In addition to the issue of wages, the MUA like other unions is focused on scheduling and what they call work-life balance. They contend that DP World is proposing work schedule rule changes, and adjustments to the scheduling system, that would result in pay cuts of nearly a third for dockworkers. DP World says the changes are needed to provide greater flexibility and the ability to respond to the needs of carriers.

Friday’s work ban was aimed at Port Botany located in Sydney, Australia’s busiest container port. It handles approximately three million TEUs each year. The port has 12 container vessel berths split between terminal operators DP World, Patrick Terminals, and Hutchison Ports. Workers are refusing for 24 hours to load and unload trucks and trains at DP World’s facilities. 

The labor unrest has been ongoing all month. It included a 48-hour weekend full stoppage in Fremantle and a 44-hour stoppage in Melbourne, both at the beginning of the month. Two Fridays ago, there was also a stoppage at Port Botany. Between October 30 and November 6, the MUA is reporting that work bans will be in effect for overtime, shift extensions, and other jobs at DP World’s terminals in Sydney, Melbourne, Fremantle, and Brisbane.
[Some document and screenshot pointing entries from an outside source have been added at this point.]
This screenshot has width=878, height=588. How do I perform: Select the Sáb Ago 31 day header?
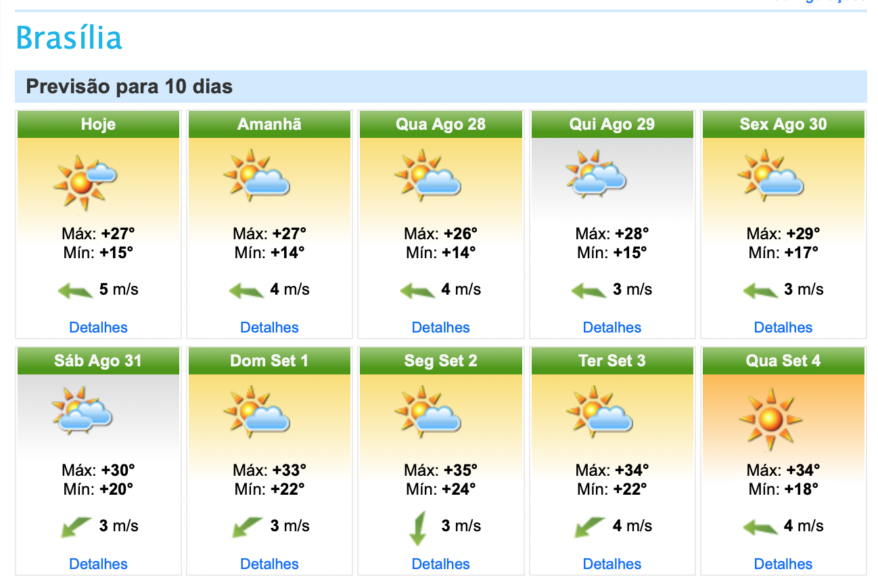click(x=98, y=361)
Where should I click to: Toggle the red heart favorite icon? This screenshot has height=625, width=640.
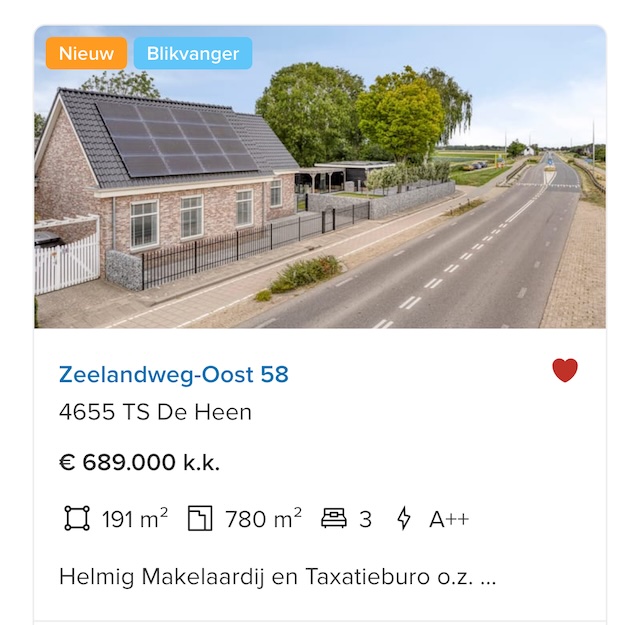565,371
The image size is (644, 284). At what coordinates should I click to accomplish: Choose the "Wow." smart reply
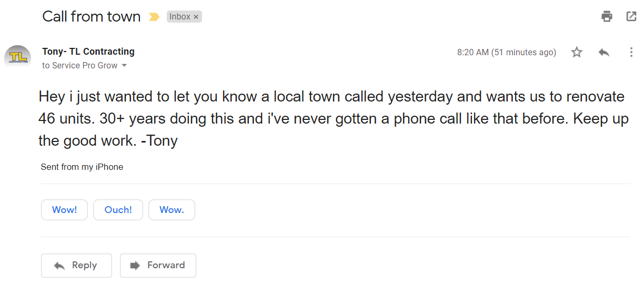point(172,210)
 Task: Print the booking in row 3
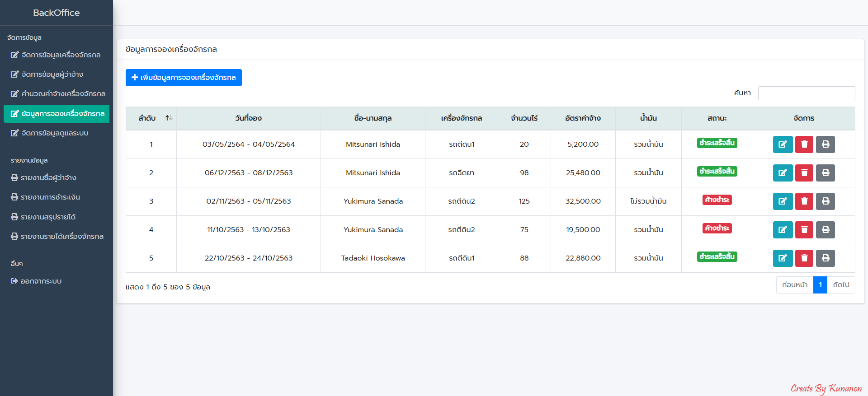click(825, 201)
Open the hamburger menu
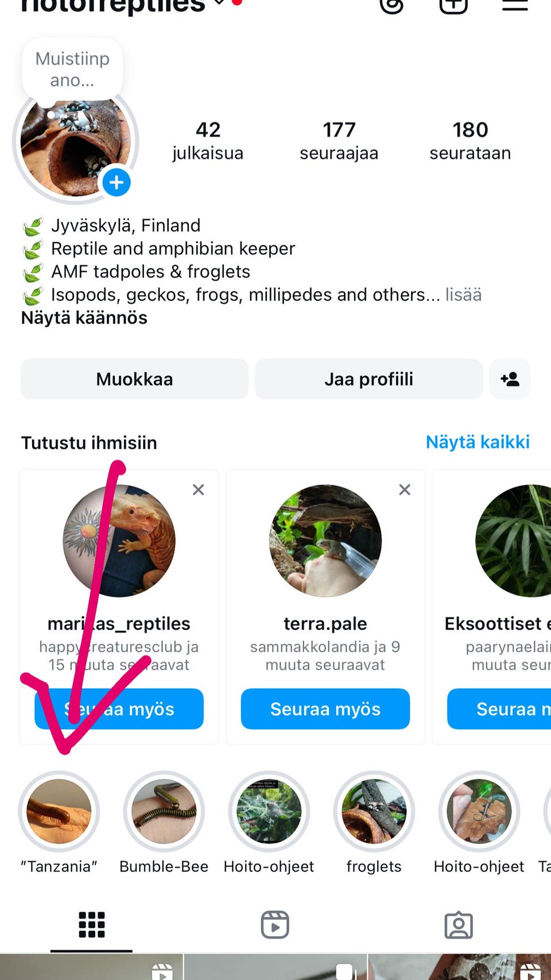 pos(515,5)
Next Monday they also plan to stop work for 24 hours in Sydney, as well as a ban on loading and unloading on Friday, November 3 at all the ports and sporadic work stoppages ranging from one to two hours at some of the ports during the week.

Both sides are accusing the other of not negotiating in good faith, with DP World calling on the union to stop the job actions as a condition for resuming talks. The MUA says the actions will continue until DP World resumes negotiations. Supported by the Australia Council of Trade Unions, the MUA is calling for good faith bargaining, a fair wage outcome, work schedules, and scheduling systems that provide certainty, mitigate fatigue, and maintain the work-life balance. 

DP World is warning customers that offloading that normally take up to two days can now take up to seven to eight days due to the union having “unleashed delays and disruptions across Australia.” The company in its public statements forecast the actions coming at this time of the year would create an “unsettling impact on the upcoming holiday preparations” for many Australian households.

The union highlights that the membership supported starting the job actions after six months of unproductive discussions with DP World. It is the latest in a series of protected disputes that have impacted port operations in Australia. The union took similar actions against Patrick Terminals and was locked in a multi-year struggle with Svitzer Australia over tug operations that finally ended earlier this year.